Assignment
Return only the number of lines in the records below where the string "agent" shows up.

(Stored data entries)
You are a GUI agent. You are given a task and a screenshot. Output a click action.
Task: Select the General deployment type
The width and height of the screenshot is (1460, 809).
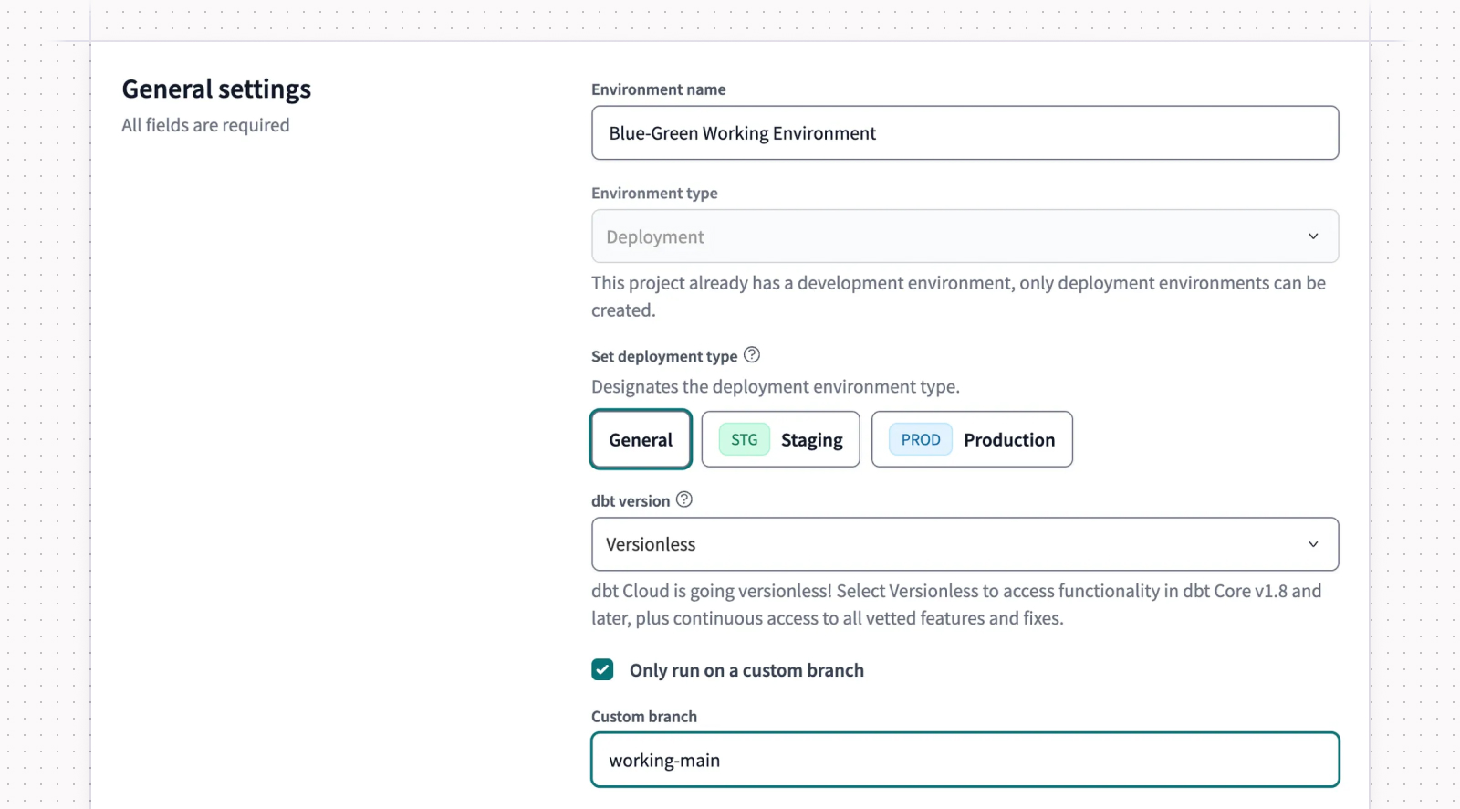pos(641,439)
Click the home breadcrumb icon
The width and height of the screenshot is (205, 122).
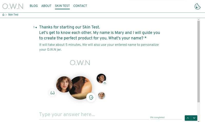click(x=3, y=15)
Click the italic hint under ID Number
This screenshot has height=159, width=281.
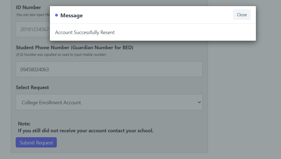(x=33, y=15)
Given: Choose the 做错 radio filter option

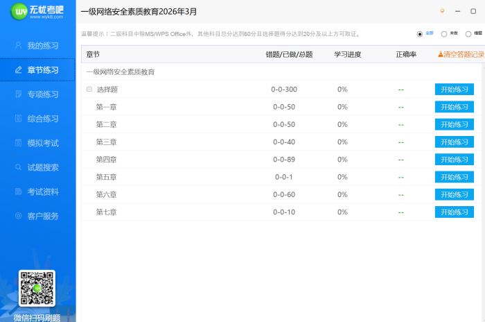Looking at the screenshot, I should pyautogui.click(x=468, y=33).
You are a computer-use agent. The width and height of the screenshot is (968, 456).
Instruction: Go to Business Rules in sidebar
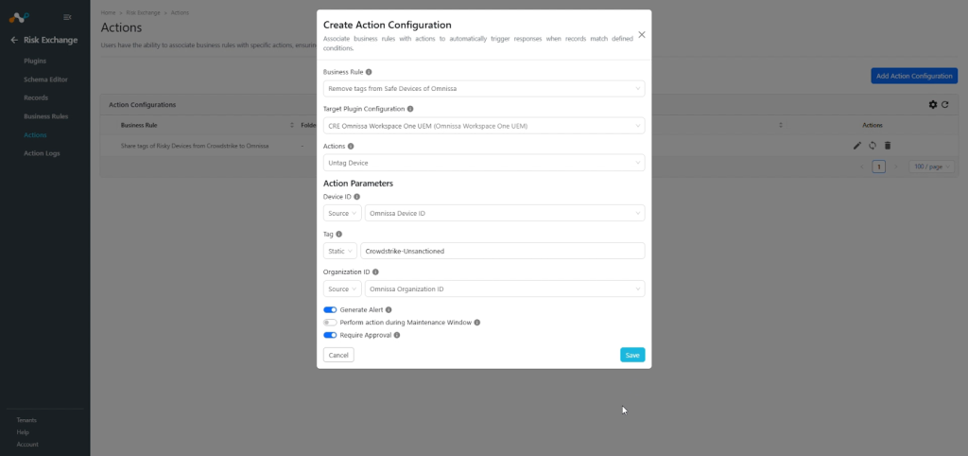click(x=45, y=116)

Final answer
2